Cette bande dessinée est vraiment entraînante, nous nous plongeons dans le récit dès le départ grâce à une "introduction" tout bonnement excellente. Petit à petit, l'école prend un côté malsain, l'air devient irrespirable du côté des professeurs, mais les élèves donnent un nouveau souffle à la lecture, une certaine fraîcheur. Cela donne trois cent pages très équilibrées où scènes de courages suivent trahisons…
Il est assez intéressant de voir les remords des personnages, leurs changements de personnalité ou la force et la détermination des jeunes enfants. Une palette de personnages variés, attachants ou pas, mais en tout cas réussis. Il y en a des forts, des téméraires, certains ont de l'initiative, du courage, alors que d'autres sombrent dans la peur et la tristesse... Vraiment, du tout bon, et une mention spéciale à Shô et son professeur, mais je vous laisse découvrir vous-même pourquoi.
Le thème me semble très original et le point de vue adopté encore plus. En nous faisant fouiller dans nos souvenirs de l'enfance la plus lointaine, nos peurs (la peur du noir, par exemple), Umezu réussi un coup de maître : nous nous prenons au jeu. Comme quoi, même plus de trente ans après sa sortie, un chef-d'œuvre reste un chef-d'œuvre, et il ne perd rien de sa force ni de son originalité.

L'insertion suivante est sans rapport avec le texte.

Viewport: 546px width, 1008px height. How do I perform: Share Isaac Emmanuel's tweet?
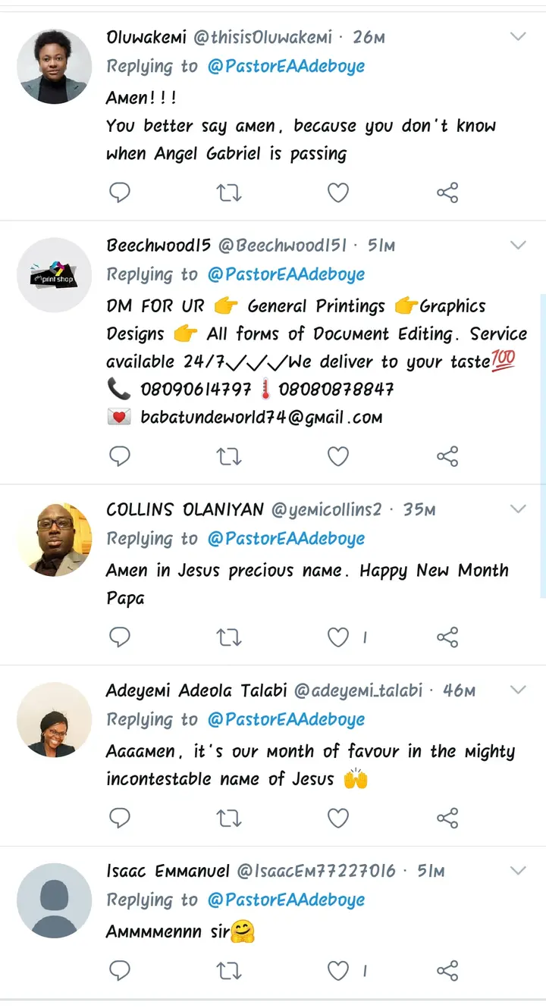[447, 970]
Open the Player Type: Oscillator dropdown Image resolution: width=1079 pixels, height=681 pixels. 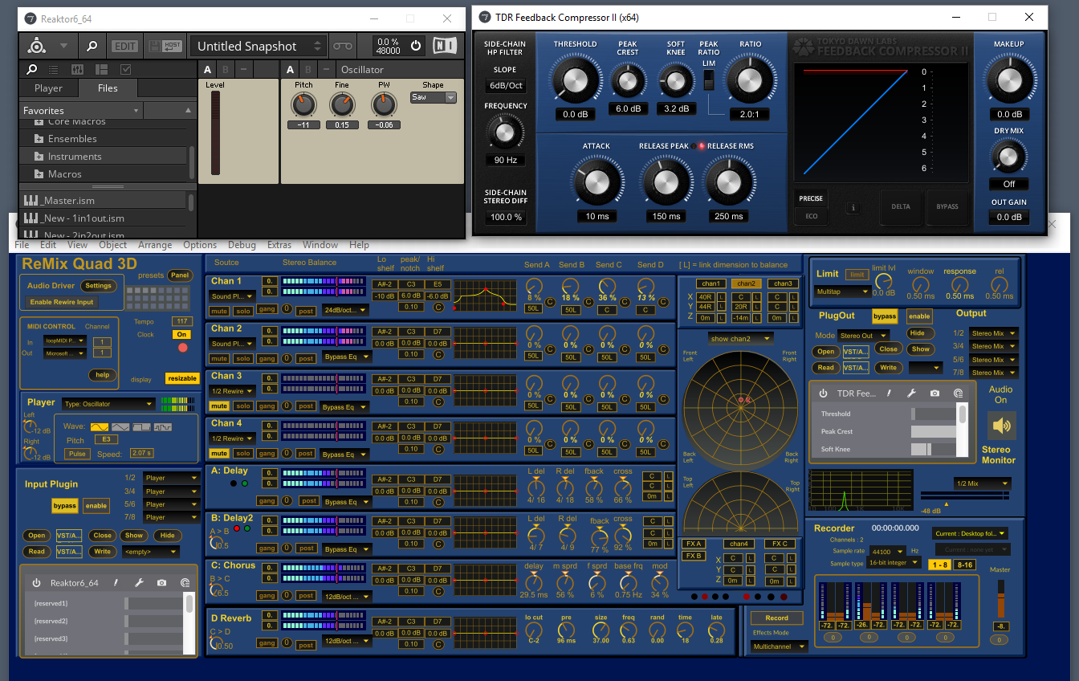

C'est un réel bonheur de voir cette œuvre si reconnu au Japon finalement arriver en France. D'une très grande qualité, et ce sur bien des points, L'Ecole Emportée s'impose très certainement comme l'un des meilleurs titres du genre sur le marché français. C'est défoulant, agréable à l'œil, bien narré, le scénario est d'une grande justesse et le tout est très bien pensé, alors faites-vous plaisir avec ce très bon titre qui deviendra, sans aucun doute, un indispensable.